Por que o aquecedor do banheiro não deve cegá-lo
Quando desenvolvemos lâmpadas infravermelhas para banheiros, o maior problema não é o calor em si. É a luz.
As lâmpadas de onda curta convencionais podem ser cegantes. Esse brilho intenso faz com que as pessoas tenham que semicerrar os olhos. E, para bebês, cujos olhos ainda estão se desenvolvendo e são muito mais sensíveis, esse tipo de luz é excessivo. Não podemos permitir isso.
Por isso, ajustamos a forma como a luz se comporta.
Protegendo os olhos
Usamos vidro de quartzo especial ou revestimentos internos para filtrar os raios UV e a luz visível de alta energia. Ao mudar o foco para luz infravermelha de onda média, a energia vai para onde deve ir – para a pele e nas gotas d’água no corpo – em vez de atingir a retina.
Isso cria um brilho “suave”. Não é apenas para deixar o banheiro mais bonito; é também para evitar essa fadiga nos olhos que causa cansaço.
Lidando com a umidade
Os banheiros são hostis aos equipamentos eletrônicos. Há umidade por toda parte, além de respingos ocasionais. Para evitar que o equipamento apresente falhas ou se desgaste precocemente, envolvemos tudo em invólucros resistentes à água. É basicamente uma proteção para os componentes elétricos.

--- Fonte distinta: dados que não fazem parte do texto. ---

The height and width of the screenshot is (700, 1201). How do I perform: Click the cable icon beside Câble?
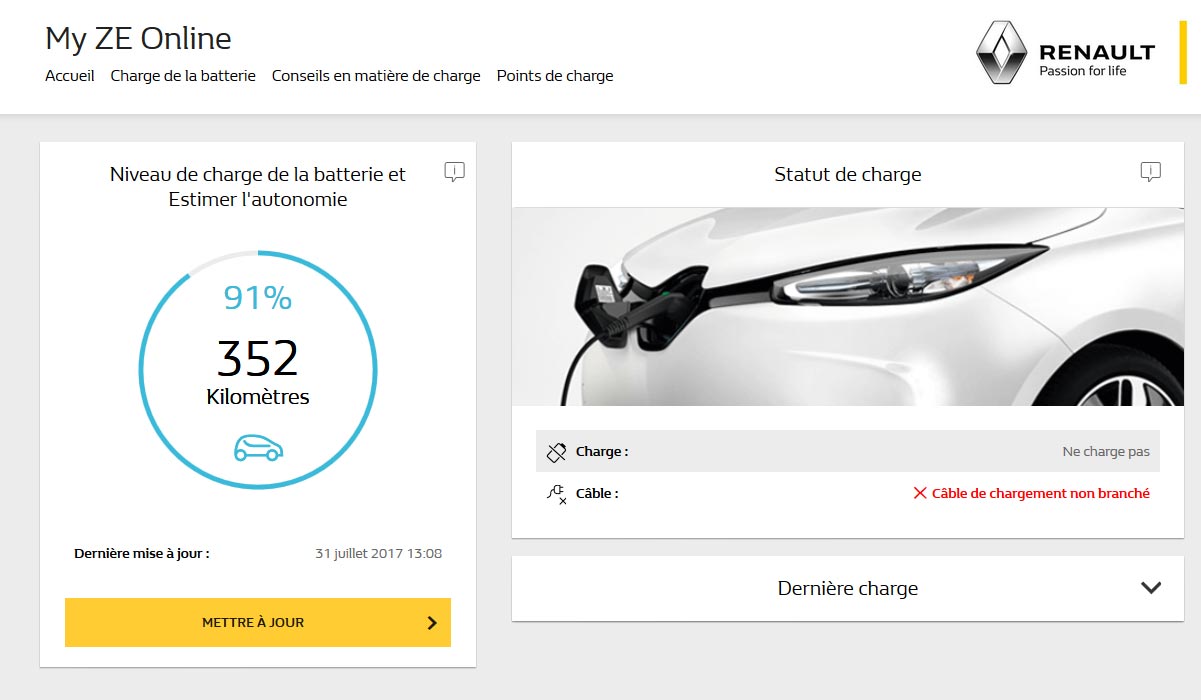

Dentro desses invólucros, usamos um filamento de tungstênio inserido em um tubo de quartzo preenchido com halogênio. Isso permite aumentar a temperatura sem que o filamento evapore ou queime prematuramente.
O compromisso
A questão é seguinte: filtrar a luz não é gratuito.
Quando bloqueamos essas frequências para proteger os olhos, perdemos um pouco da potência térmica que teríamos com uma lâmpada não filtrada. Conseguimos uma luz muito mais segura, mas talvez precise de mais watts para sentir aquele mesmo calor agradável.
Se você estiver instalando esses dispositivos em ambientes comerciais, verifique se seus circuitos conseguem suportar essa carga adicional. É um pequeno preço a pagar para não cegar seus clientes.